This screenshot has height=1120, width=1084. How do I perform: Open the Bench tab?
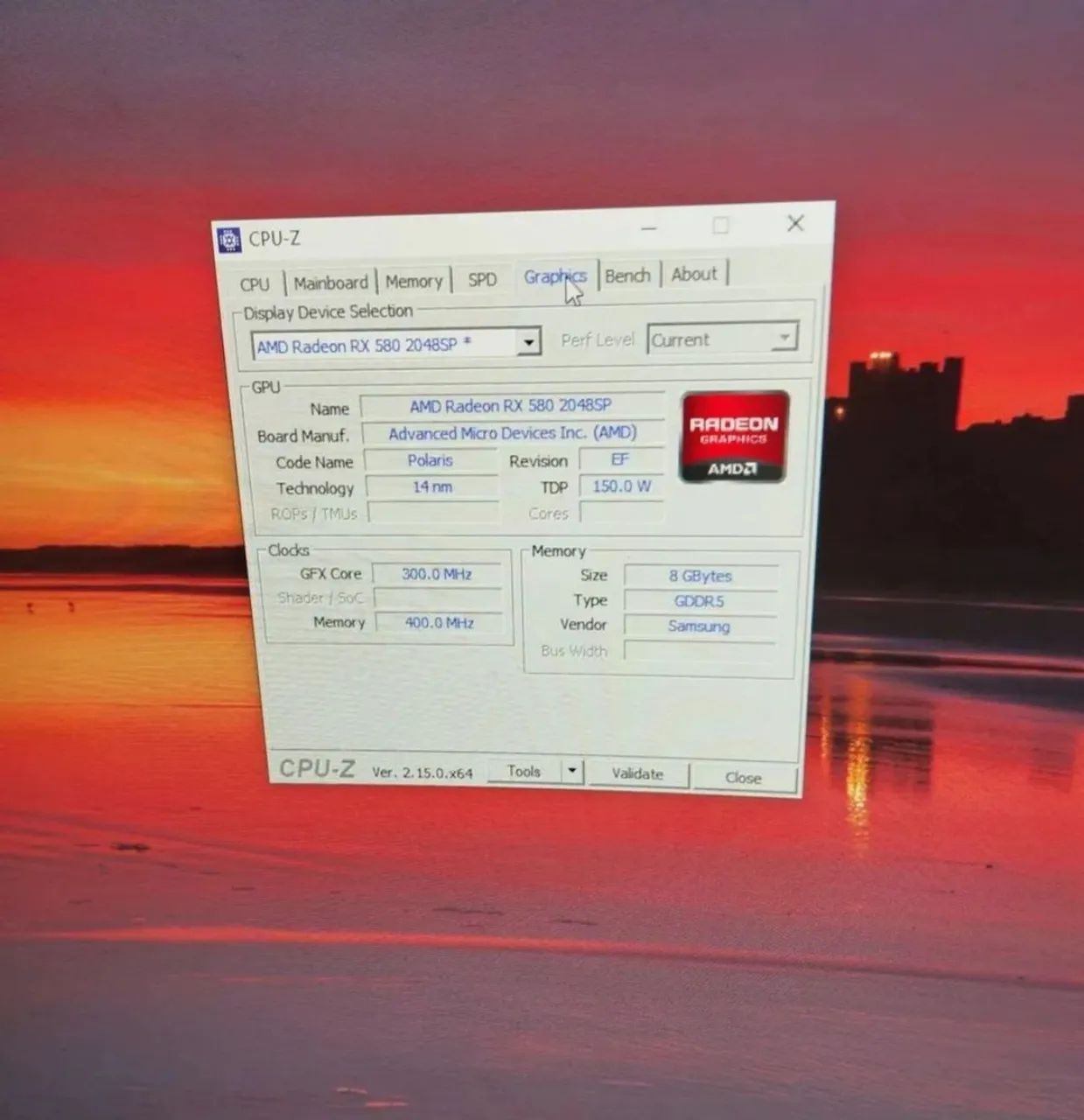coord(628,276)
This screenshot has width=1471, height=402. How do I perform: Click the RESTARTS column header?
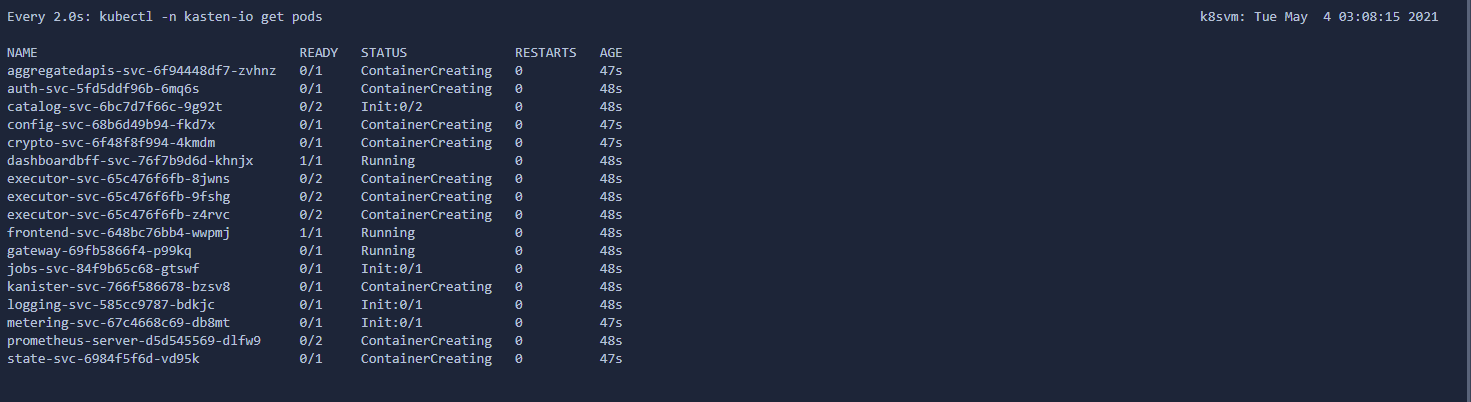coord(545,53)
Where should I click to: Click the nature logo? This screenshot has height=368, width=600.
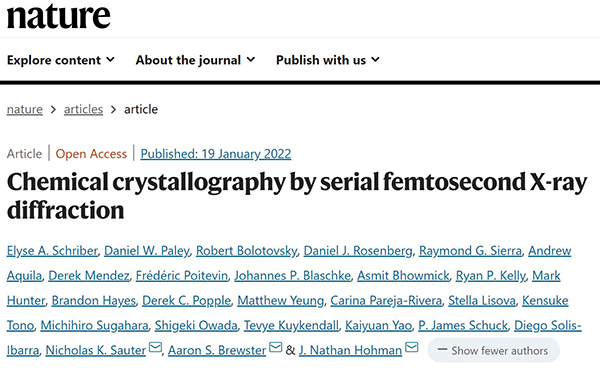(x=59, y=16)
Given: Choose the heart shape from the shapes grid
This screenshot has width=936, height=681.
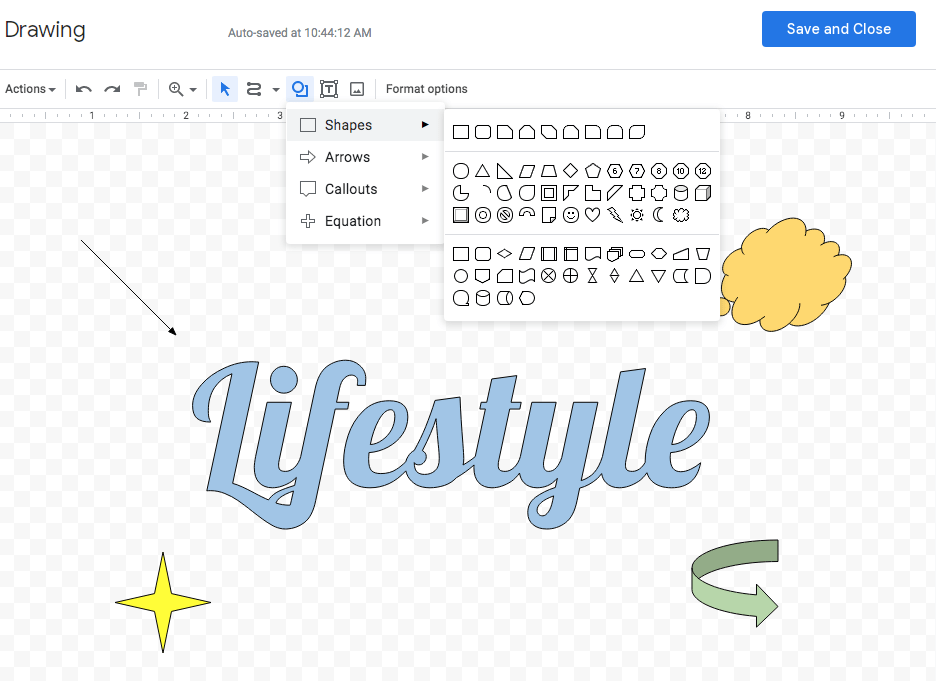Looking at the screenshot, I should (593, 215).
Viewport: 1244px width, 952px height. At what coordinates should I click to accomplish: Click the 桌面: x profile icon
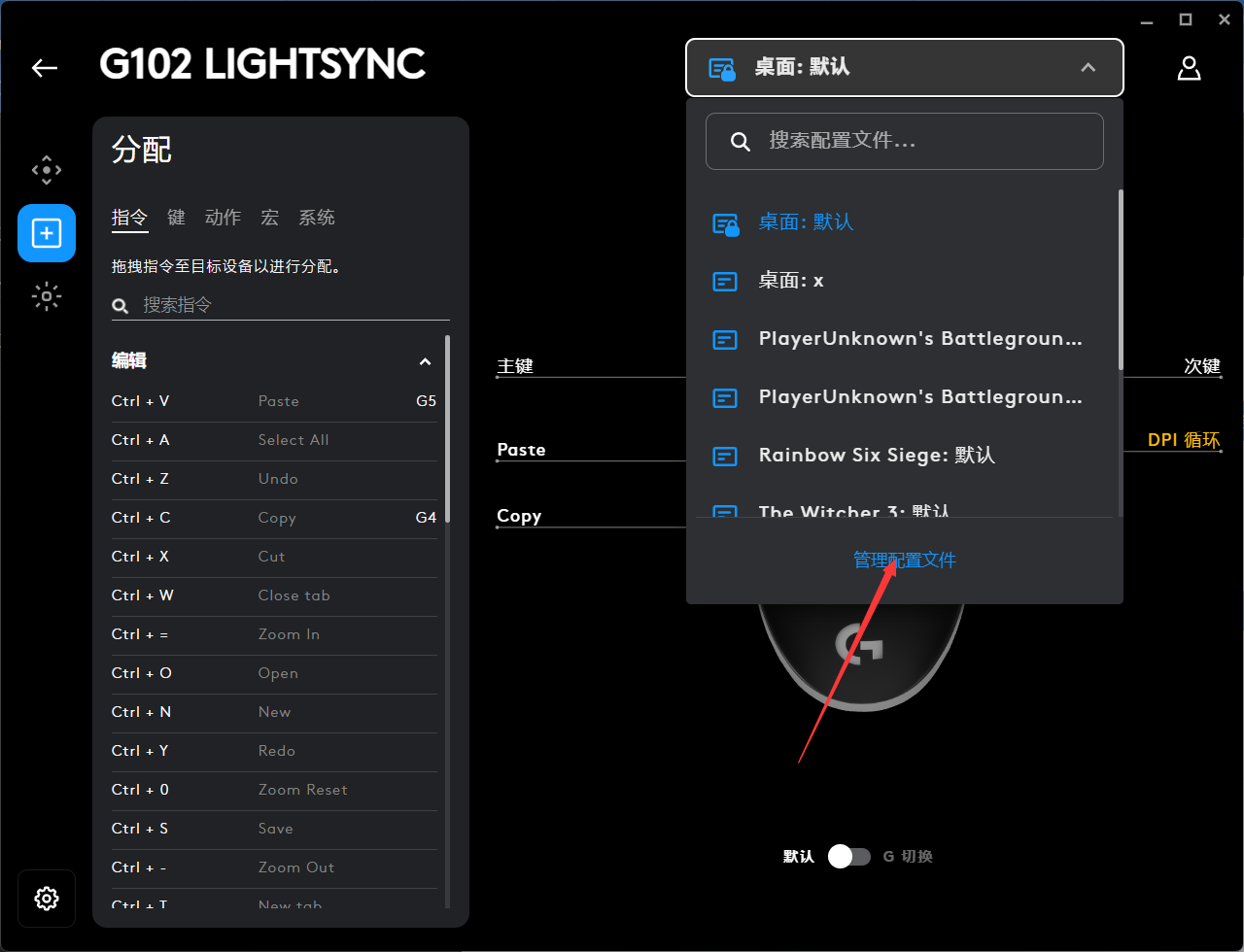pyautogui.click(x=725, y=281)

....................

(Given request): Beginning at the line that contains "Viewport: 1244px width, 952px" and continuing through the end of the items, swap "coordinates" for "position" and reproduce those lines with no other changes. Omit the pictures from your answer.

(Solution to this task):
Viewport: 1244px width, 952px height. At what position should I click to accomplish: Click the 桌面: x profile icon
pyautogui.click(x=725, y=281)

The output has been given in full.